In March 2019, April 2019 and August 2019, GTRIMG loaned to us an additional $500,000, $500,000 and $100,000, respectively (constituting, in total, an additional $1.1 million) out of the $2.0 million of additional principal loan amount that it may lend to us, at its discretion, under the Convertible Loan Agreement described above. Accordingly, the second warrant issued to GTRIMG under the Convertible Loan Agreement became exercisable with respect to $2.75 million of the underlying ordinary shares (out of $5.0 million of underlying ordinary shares that may potentially be issued under the second warrant).

 

On December 31, 2019, the Company and GTRIMG entered into a memorandum of understanding (the “MOU”), pursuant to which GTRIMG agreed to provide additional loans to the Company and GTRIMG would receive additional Warrants.
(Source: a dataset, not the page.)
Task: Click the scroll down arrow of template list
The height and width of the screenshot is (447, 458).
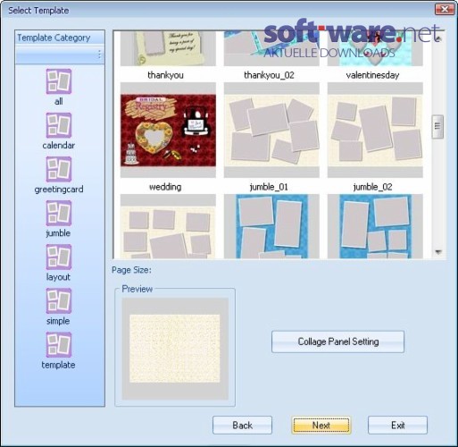Action: pyautogui.click(x=437, y=252)
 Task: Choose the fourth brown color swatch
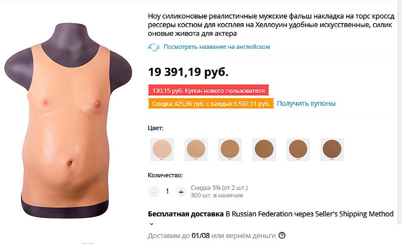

The MOU also provided for certain amendments to the existing Convertible Loan Agreement. We agreed to adopt a forecast, providing that, during 2020 grants, plus revenues, plus convertible loans (other than those received from GTRIMG) less liabilities on the balance sheet as of December 31, 2019 should not be less than $2,500,000 (the “Management Minimum Forecast”), out of which $1,250,000 shall be available in the our bank account as of March 31, 2020 (the “Target”).

 

Under the MOU, GTRIMG agreed to provide an additional loan as of the execution of the MOU in the amount of $150,000 under the existing Convertible Loan Agreement (the “Initial MOU Loan”). The transactions referred to in the Convertible Loan Agreement, together with the Initial MOU Loan, are referred to as the “Phase I GTRIMG Transactions”.

 

In addition, the MOU provides that if we fail to meet the Target, then: (a) the Company’s valuation for purposes of all investments after January 1, 2018 shall be $2.0 million pre-money as of such date, thereby reflecting a price per share of $0.068, and (b) GTRIMG shall make loans to the Company of $100,000 per month for a period of 12 months commencing April 1, 2020, and under the same terms as the Convertible Loan Agreement, as adjusted under (a) above (the “Additional MOU Loans”); provided, that following each six month period, GTRIMG may review whether the Company has complied with the Management Minimum Forecast as defined therein, and if it was not met for any six month period (beginning with the six month period ended June 30, 2020), then, three months after such review, GTRIMG may determine not to fund additional amounts.

 

Furthermore, under the MOU, we agreed to call a meeting of shareholders within 15 days of the date of the MOU in order to approve (i) the transactions contemplated by the MOU, (ii) an amendment to the articles of association of the Company to provide that GTRIMG may appojnt a number of directors as shall reflect its holding should the Target not be met (assuming all convertible loans are converted) and (iii) an increase in authorized share capital as necessary. The Company also agreed to immediately appoint a representative of GTRIMG as chairman of the board of directors.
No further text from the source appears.